This study is an exploratory analysis of qualitative COVID-19-related statements collected during calls to hepatitis B patients. Researchers worked with Hepatitis B Initiative of Washington DC (HBI-DC), a community based non-profit organization that “works to prevent liver cancer caused by hepatitis B and C among people of Asian, Pacific Islander, and African descent, and other high-risk groups” [23]. During March through May of 2020, their regular outreach to current HBV + and HCV + (hepatitis B and C virus positive) patients to provide retention in care and assess patient needs in maintaining management of their condition adapted to include offering medication refills, telehealth, and other resources. The research presented here uses qualitative data analysis to gather emergent themes regarding capacity and needs for managing their chronic condition in a vulnerable population during the initial, most interrupted, time period of a global public health crisis.

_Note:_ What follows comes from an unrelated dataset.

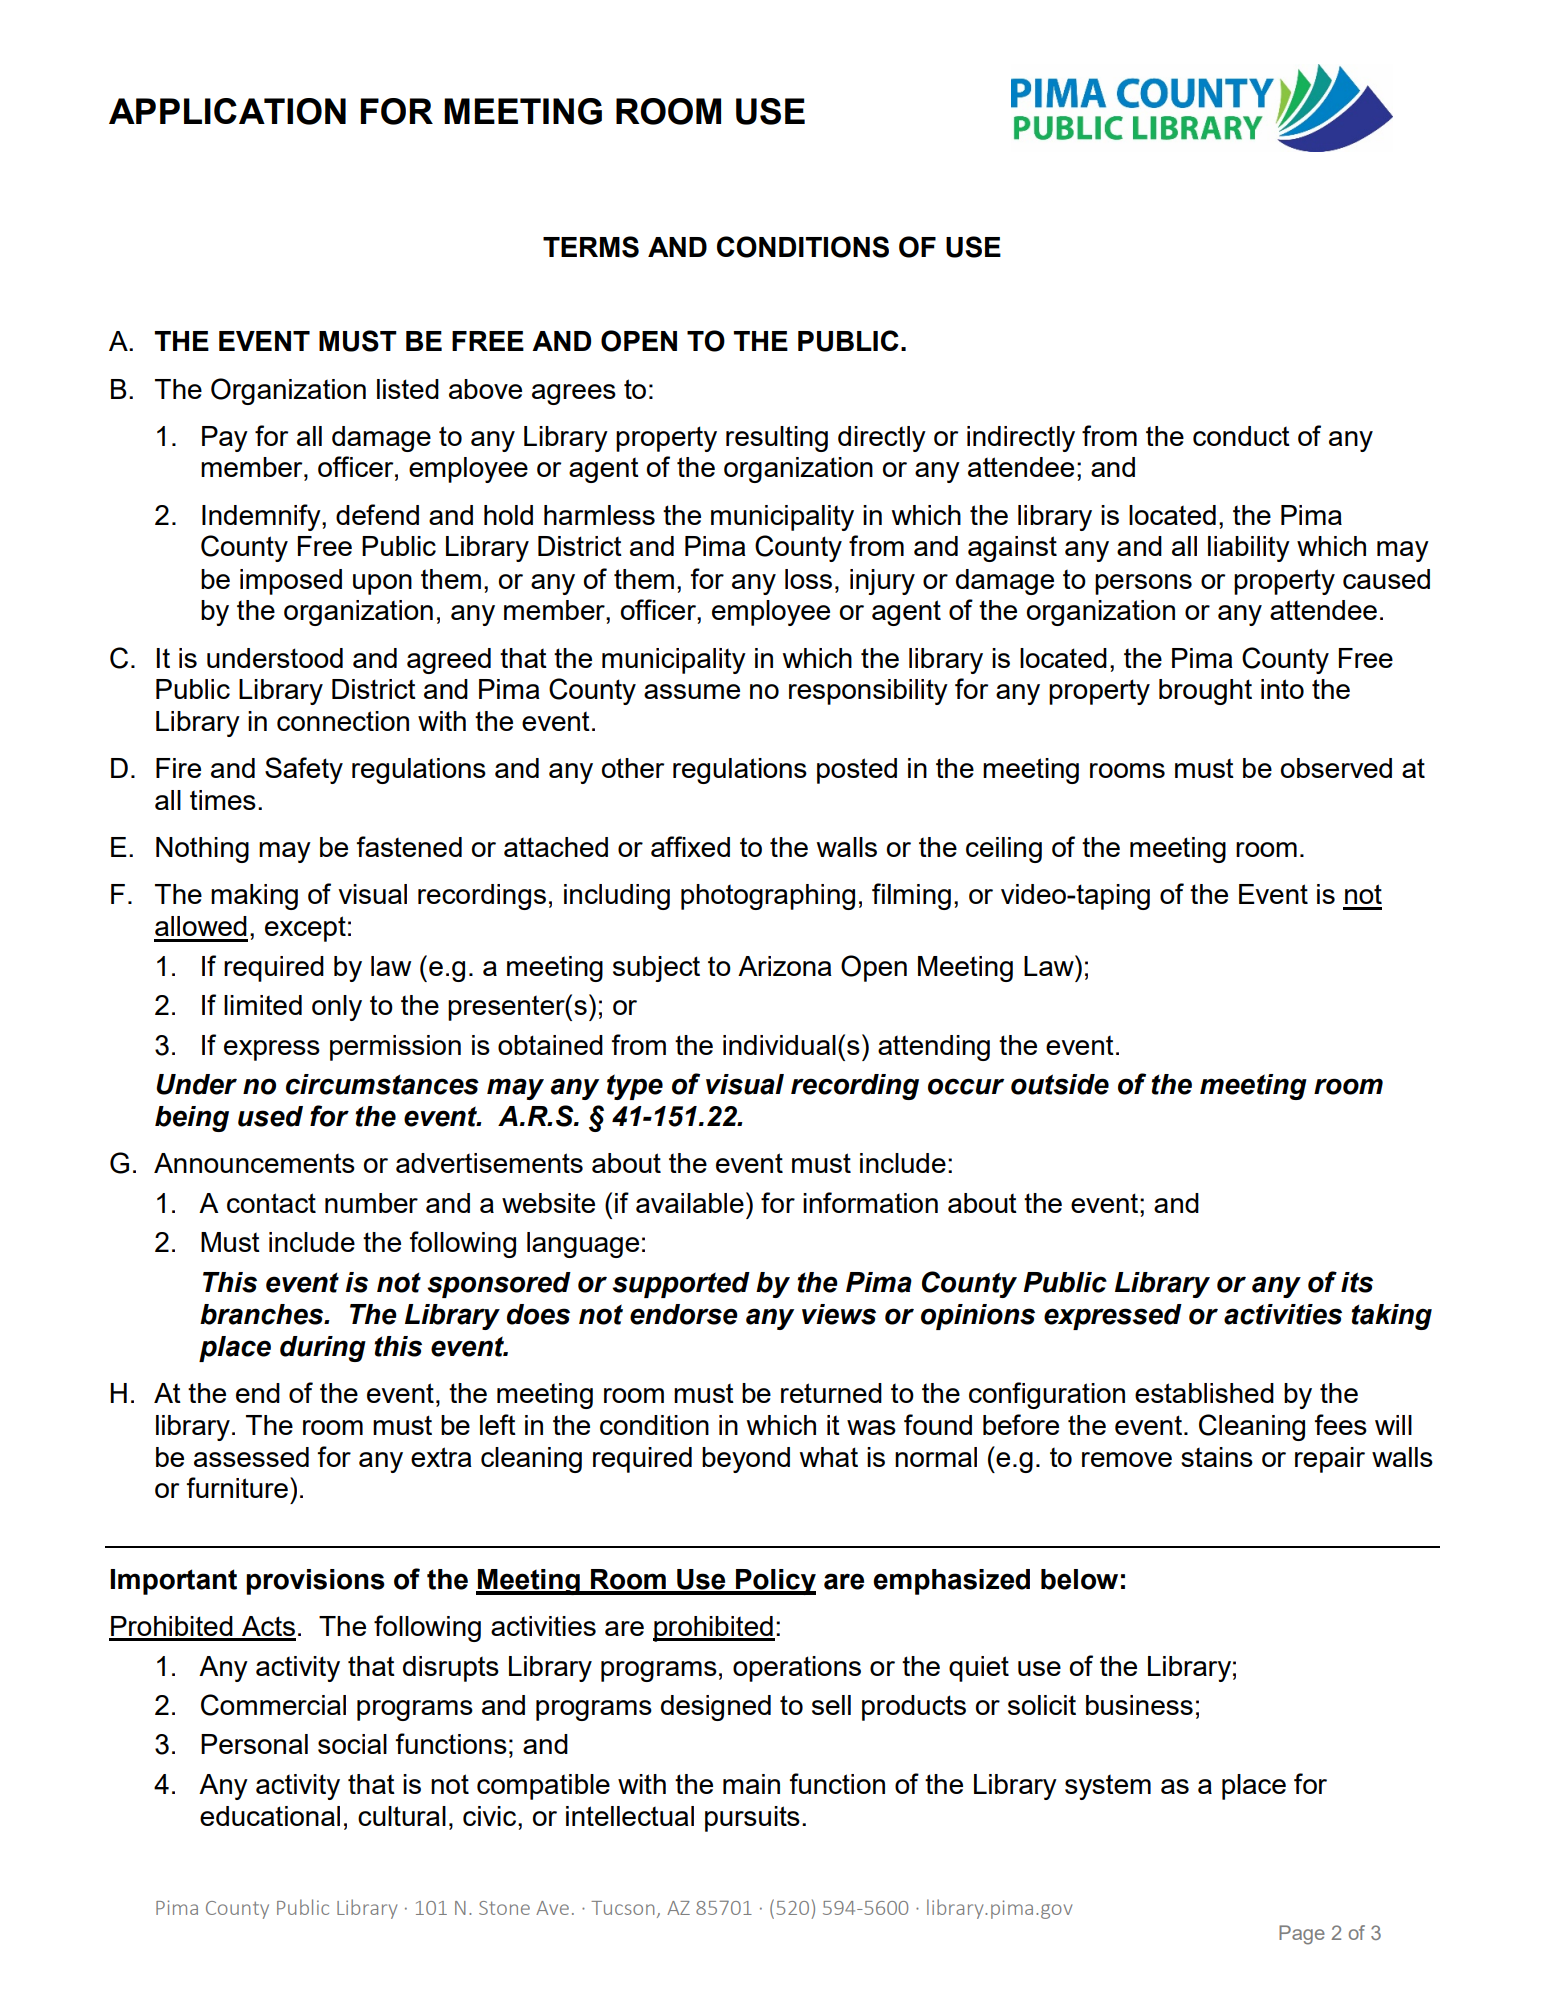 This document has width=1545, height=1999. I want to click on defend, so click(377, 514).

Patients were asked the following questions related to COVID-19:

COVID-19 Risks and Prevention:

  • Are you at risk for COVID-19? Yes/No

  • Do you have any symptoms? Yes/No

    • ◦ If Yes: Have you recently travelled to an area with a known local spread of COVID-19?

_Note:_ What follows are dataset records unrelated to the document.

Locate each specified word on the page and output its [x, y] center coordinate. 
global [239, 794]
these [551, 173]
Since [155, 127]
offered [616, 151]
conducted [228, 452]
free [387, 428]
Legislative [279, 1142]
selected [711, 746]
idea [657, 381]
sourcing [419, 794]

    • ◦ If Yes: Have you come into close contact (within 6 feet) of someone who has a laboratory confirmed COVID-19 diagnosis in the past 14 days?

    • ◦ If Yes: Do you have fever (greater than 100.4F or 38.0C) OR symptoms of lower respiratory illness, such as coughing, shortness of breath, difficulty breathing, or sore throat?

    • ◦ If Yes: Have you been able to get tested? Yes/No

      • ▪ If Yes: What was the result?

  • Do you need any support or resources? Yes/No

    • ◦ If Yes: What kind?

Financial Hardship & Social determinants of Health:

  • Are you or family member (spouse, partner) experiencing a financial hardship (i.e. loss of job, reduction of work hours) due to the COVID-19? Yes/No

  • Are you able to pay your mortgage or rent or utilities? Yes/No

  • Do you have enough food? Yes/No

Theoretical framework

The Socio-Ecological Model illustrates how an individual’s health choices are influenced by layers of factors at intrapersonal, interpersonal, social network, institutional, and community levels [24]. In particular this study looks at how institutional and community factors impact individuals’ follow-through on care management. At the community level, what services and resources were missing or harder to access during the shut-downs? At the institutional level, what did patients want and/or need from the clinic they were receiving care from?


HBI-DC called patients who had tested positive for hepatitis B or hepatitis C at their screening events. This DC-based non-profit organization works with individuals of Asian, Pacific Islander, and African ancestry and other high-risk groups to provide hepatitis B and hepatitis C education, screening, vaccination, and linkage to care. Patients were reached by phone between March 23rd through May 30th, 2020, by HBI-DC staff.


Participants were current patients at HBI-DC, that had a current hepatitis B or C positive test result, and that had provided a phone number. All patients were adults and of Asian, Pacific Island, or African descent. Forty-four patients were reached during those two months, which is comparable to the outreach efforts from previous years. Of those reached, 27 were male (61.4%), and the average age was 51.3 years old (range 31–74 years old). Of those reached, 31 (70.5%) reported not having insurance, and 35 (79.5%) reported not having a primary care provider (PCP) (Table 1.)

Table 1 Participants

Data collection

Staff at HBI-DC used the phone numbers that patients provided to contact patients with a positive HBV test result. The phone calls were conducted, and notes were taken by the staff.

Data analysis

De-identified notes were individually coded using NVivo by two members of the study team, and data were entered into NVivo to prepare for coding. Based on the theoretical framework and study goals, an initial code book was developed, with new codes being added as needed. The initial coding process involved reading the notes, one by one, and marking keywords in context on each note. During open coding, the constant comparative approach was used to group the codes into categories and identify themes [25,26,27].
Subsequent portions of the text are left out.